D.2. Dr. Adeyemi states in Section 17.1.3: "We have built systems that make consequential decisions about people's lives while simultaneously making it harder to identify who is responsible, harder to explain the reasoning, and harder to challenge the outcome. That is not a technical glitch. That is a governance crisis." Unpack this statement. Why does Dr. Adeyemi call it a governance crisis rather than a technical problem? What does the distinction imply for the kinds of solutions that are needed? Write a response (300-500 words) that references at least three specific concepts from the chapter.

D.3. The "many hands problem" (Section 17.4) describes a situation in which responsibility is distributed across so many actors that no one is effectively accountable. Some scholars argue that the solution is to designate a single "accountability holder" for every algorithmic system — an identifiable person or entity that bears ultimate responsibility regardless of the contributions of other actors. Evaluate this proposal. What are its strengths? What are its practical challenges? Could it create perverse incentives? Use the VitraMed accountability chain as a test case.

D.4. Mira observes in Section 17.1.4 that the accountability gap is "not that nobody is responsible" but "that the responsibility is so distributed that it's functionally the same as if nobody is." This raises a deeper question: Is the distribution of responsibility a deliberate design choice — one that benefits certain actors — or an unintended consequence of system complexity? Drawing on the entire chapter, argue for one position or the other (or a synthesis). Support your argument with at least two examples.

Part E: Research & Extension ⭐⭐⭐⭐

These are open-ended projects for students seeking deeper engagement. Each requires independent research beyond the textbook.

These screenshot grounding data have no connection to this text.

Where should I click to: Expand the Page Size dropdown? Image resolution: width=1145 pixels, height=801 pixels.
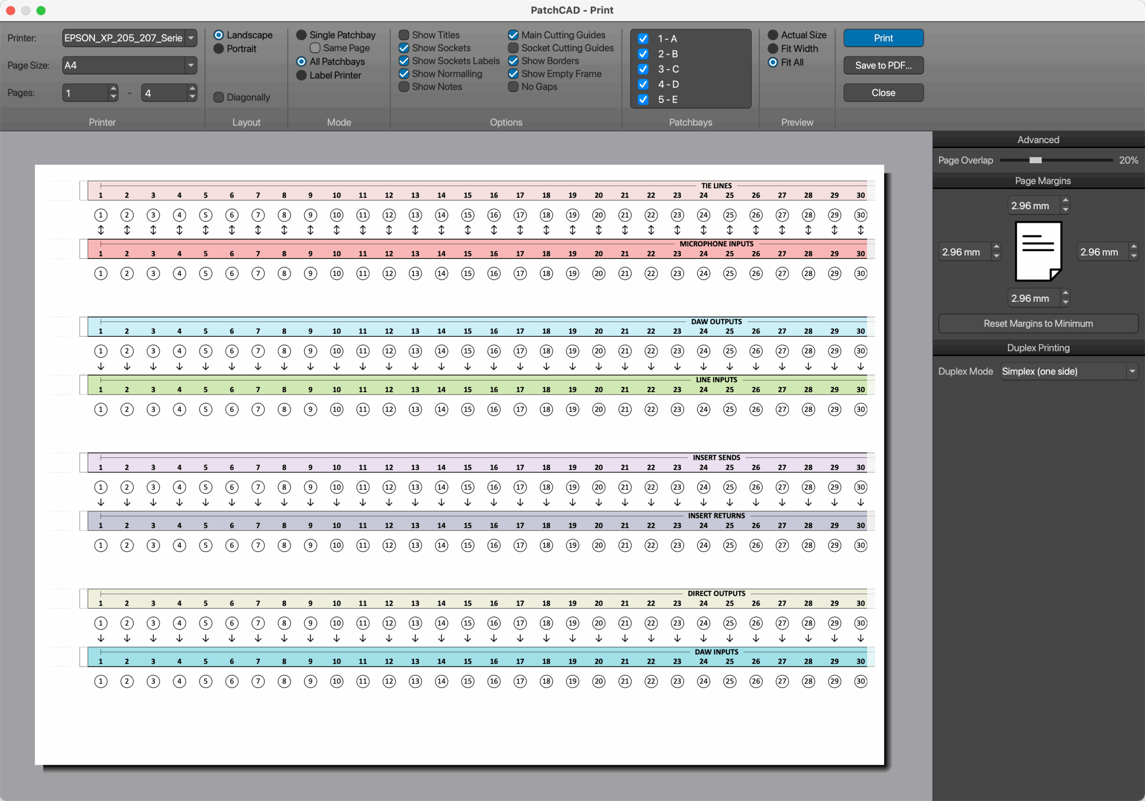point(191,65)
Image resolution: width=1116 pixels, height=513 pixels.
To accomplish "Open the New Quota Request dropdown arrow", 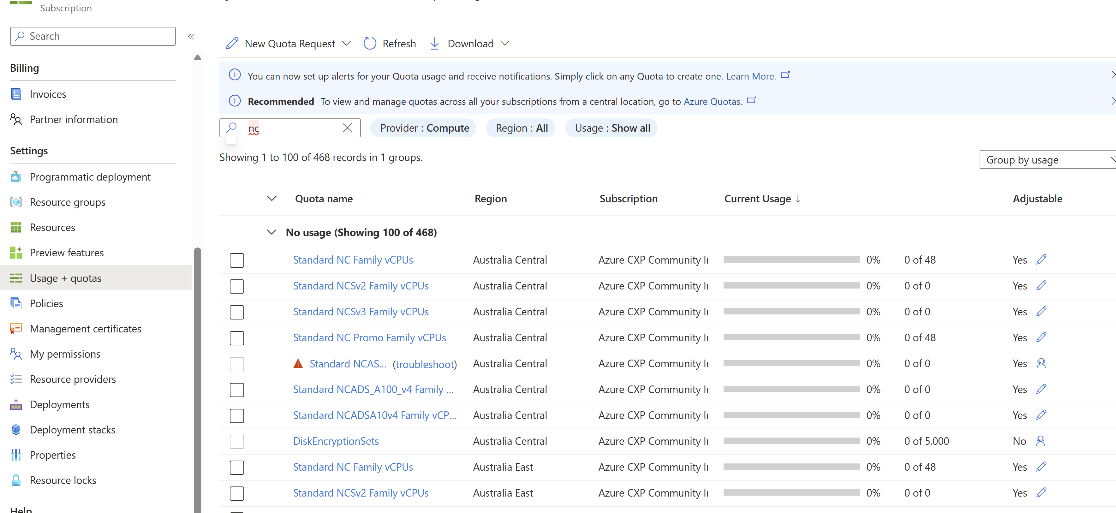I will click(346, 43).
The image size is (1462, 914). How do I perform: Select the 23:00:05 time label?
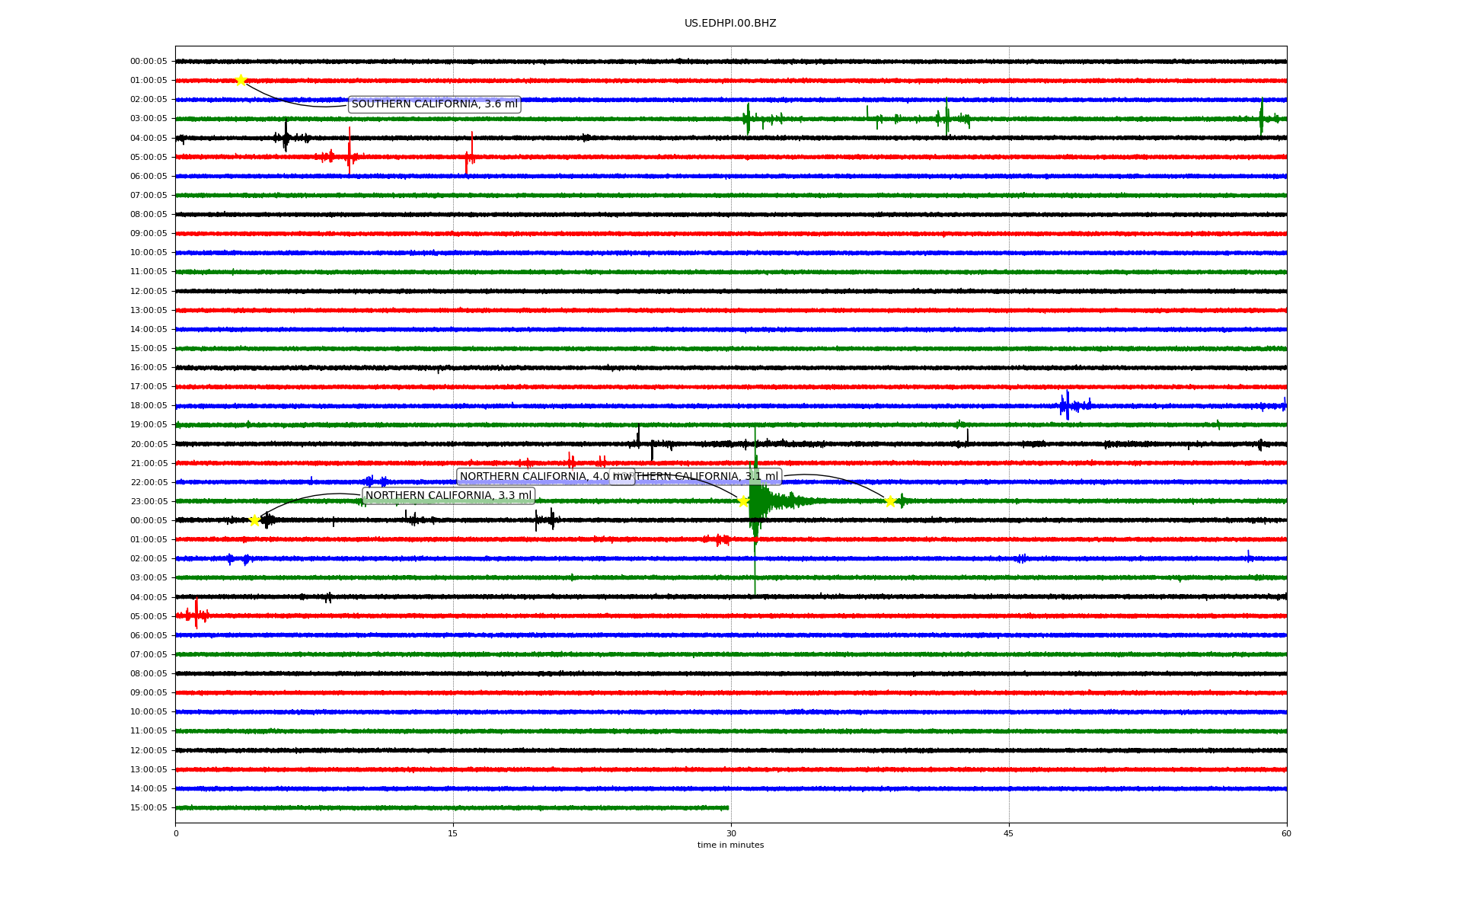coord(148,501)
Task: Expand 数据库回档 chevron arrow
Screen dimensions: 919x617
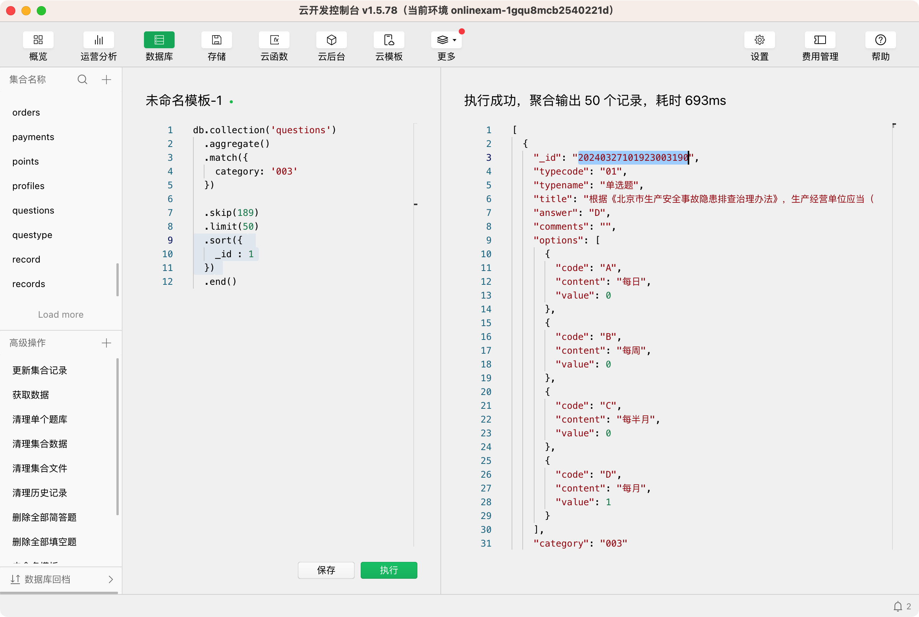Action: click(111, 579)
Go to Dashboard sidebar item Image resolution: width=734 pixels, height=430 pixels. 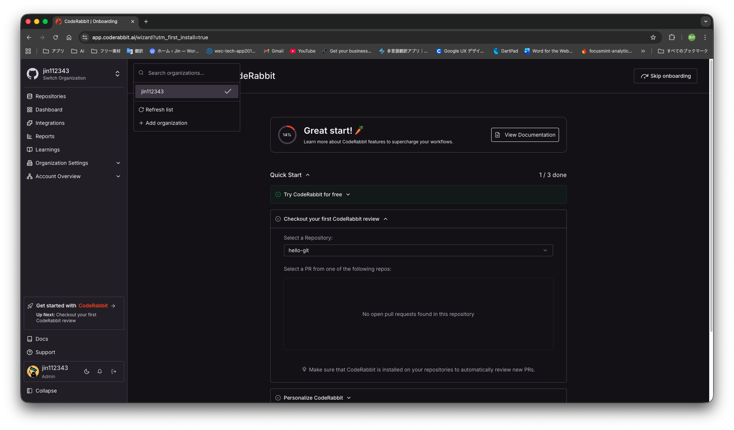coord(49,110)
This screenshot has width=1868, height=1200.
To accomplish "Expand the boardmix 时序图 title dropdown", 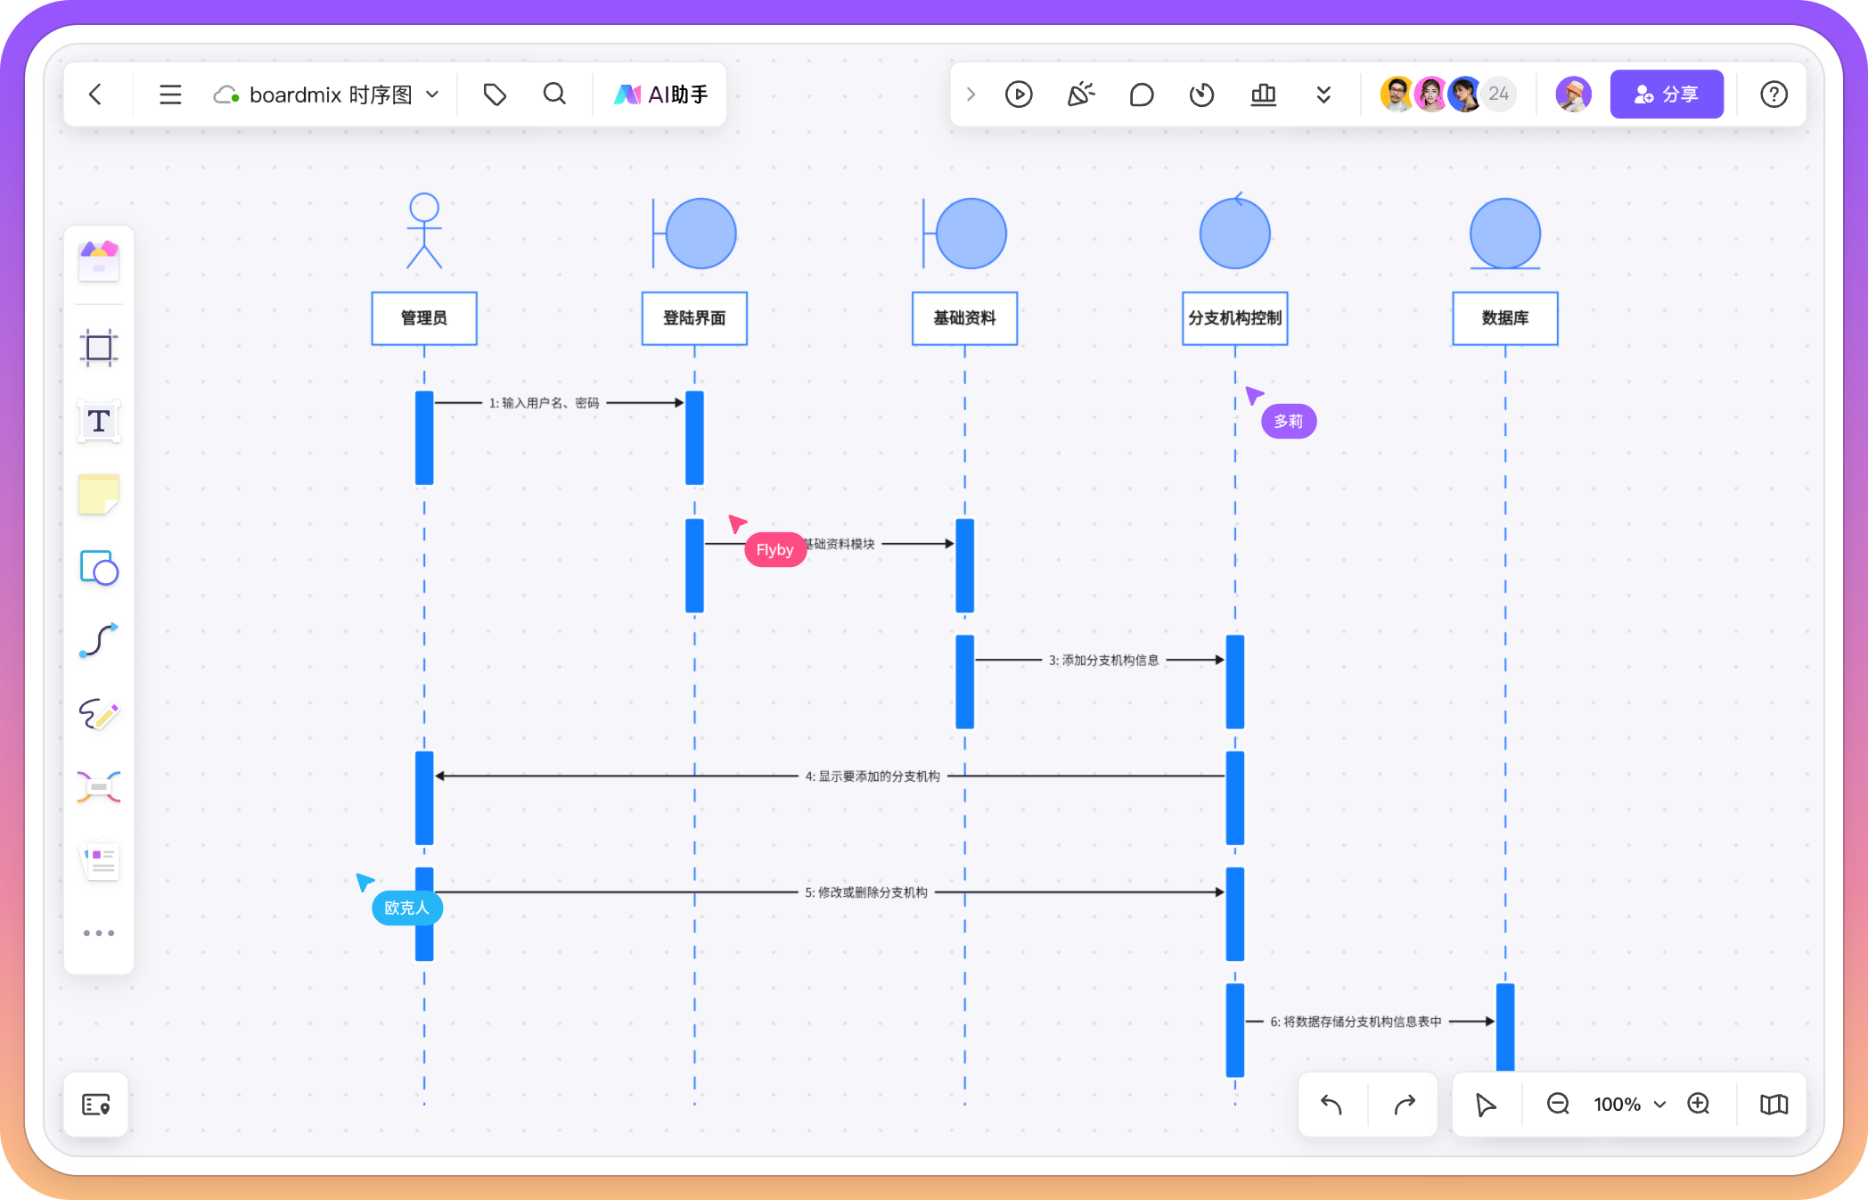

E.1. Algorithmic Auditing in Practice. Research one of the following real-world algorithmic audits: (a) the ORCAA audit of HireVue's hiring algorithms, (b) the Markup's investigation of the COMPAS recidivism algorithm, (c) ProPublica's audit of Facebook's ad delivery system, or (d) the Stanford Internet Observatory's audit of content moderation systems. Write a 1,000-word report covering: what was audited, what methodology was used, what was found, what action resulted, and how the audit connects to the frameworks presented in this chapter.

E.2. Comparative Governance. Compare the approaches to algorithmic accountability in three jurisdictions: the European Union (EU AI Act), the United States (federal and state-level proposals), and one additional jurisdiction of your choice (e.g., Canada, Brazil, Singapore, or China). For each, identify: (a) whether algorithmic audits are required, (b) who bears liability for algorithmic harm, (c) what enforcement mechanisms exist, and (d) how the many hands problem is addressed. Write a comparative analysis (800-1,200 words) identifying convergences and divergences.

E.3. The Audit Industry. Research the emerging algorithmic audit industry — companies like ORCAA, Holistic AI, Credo AI, and others. Write a critical assessment (600-1,000 words) evaluating: (a) what services they offer, (b) what methodologies they use, (c) what conflicts of interest they face (parallels to financial auditing are relevant), (d) whether current market incentives are sufficient to produce rigorous, independent audits, and (e) what regulatory structures might be needed to ensure audit quality.

Solutions

Selected solutions are available in appendices/answers-to-selected.md.